Trump Mobile. Truth Social. World Liberty Financial. The Trump family is always devising new moneymaking schemes. Now, they’ve released a new crypto token that’s reportedly boosted the family's wealth by $5 billion.

CREW (@citizensforethics.org) 2025-09-08T13:10:14.342Z

POLITICO: “Leaders of Young Republican groups worried if their Telegram chat got leaked, but kept typing… referred to Black people as monkeys, mused about putting political opponents in gas chambers... lauded Republicans they believed support slavery…” www.politico.com/news/2025/10...
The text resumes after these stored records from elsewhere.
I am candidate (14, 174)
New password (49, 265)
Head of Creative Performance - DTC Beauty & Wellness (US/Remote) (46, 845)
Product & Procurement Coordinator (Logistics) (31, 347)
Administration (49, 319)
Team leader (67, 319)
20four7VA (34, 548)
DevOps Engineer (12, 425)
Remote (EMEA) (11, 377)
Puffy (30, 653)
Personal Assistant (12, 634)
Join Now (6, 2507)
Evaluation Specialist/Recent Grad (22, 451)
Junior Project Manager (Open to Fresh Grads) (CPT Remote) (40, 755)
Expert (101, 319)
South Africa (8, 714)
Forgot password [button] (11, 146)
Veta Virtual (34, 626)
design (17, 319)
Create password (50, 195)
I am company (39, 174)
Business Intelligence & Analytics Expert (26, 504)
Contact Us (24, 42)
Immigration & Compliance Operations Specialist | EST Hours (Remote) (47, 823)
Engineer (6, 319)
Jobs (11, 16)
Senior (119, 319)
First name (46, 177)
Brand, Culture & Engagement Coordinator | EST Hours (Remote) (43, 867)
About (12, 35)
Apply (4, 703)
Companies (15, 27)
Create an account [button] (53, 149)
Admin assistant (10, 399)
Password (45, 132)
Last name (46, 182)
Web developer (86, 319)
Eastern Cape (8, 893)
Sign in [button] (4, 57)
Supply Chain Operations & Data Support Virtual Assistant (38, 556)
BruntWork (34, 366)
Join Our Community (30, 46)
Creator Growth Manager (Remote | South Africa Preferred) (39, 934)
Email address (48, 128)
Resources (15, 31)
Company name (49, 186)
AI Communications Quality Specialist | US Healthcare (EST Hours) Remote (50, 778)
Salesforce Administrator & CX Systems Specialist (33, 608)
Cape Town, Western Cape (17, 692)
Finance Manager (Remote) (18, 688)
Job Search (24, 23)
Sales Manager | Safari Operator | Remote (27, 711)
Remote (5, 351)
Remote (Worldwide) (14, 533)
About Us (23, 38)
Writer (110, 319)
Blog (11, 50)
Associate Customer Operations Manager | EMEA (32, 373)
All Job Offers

The Tennessee Holler (@thetnholler.bsky.social) 2025-10-14T18:39:21.470Z

I'm not a political scholar or philosopher. I don't know anything about Russell Kirk other than his writing and certainly have no idea what he would think of Trump and the MAGA movement. I imagine we wouldn't agree about much, but I do agree that there is a virtue deficiency in America.

On the Trumpist right, it's not so much a lack of virtue, but anti-virtue. What is the correct word for the videos and posts above, what we're witnessing on a daily basis? I'll go with depravity. Whatever it is, it's what Kirk's conservative movement of 1982 has curdled into. It's the source of that daily dread of mine, not so much the depravity of the diehards, but the depravity that is ignored (or worse, cheered) by otherwise decent people who still support the movement, the gulf between conservatism as it exists in their imaginations through some combination of rationalization, misapprehension and willful blindness, and conservatism as it actually exists in America in 2025.

What about the rest of us? Well, elite resistance has been in short supply, as others have rightly noted. What I keep waiting for are more people and institutions in positions of authority to stand up and say: "Enough with this un-American bullshit." What I get instead are fundraising requests from universities too pitiful to stand up for themselves and news alerts about bribes being given in broad daylight on the White House grounds.

And yet . . . we've got the inflatable brigade arrayed against the shock troops.

Marjorie James Keenan (@unenthusiast.com) 2025-10-27T17:16:32.456Z

The thing is, I think Russell Kirk was right about the Rough Beast slouching upon us. It's just that the identity of the Rough Beast isn't what he thought it would be, and his Perseus incandescent with the energy of virtue is an inflatable frog. It turns out there is virtue in us, and there is fight, once you get down past Apple and Google and Meta and the surrendering law firms and colleges and congressmen and senators and all the rest. There's hope in that virtue, in the people doing the work of saving ourselves.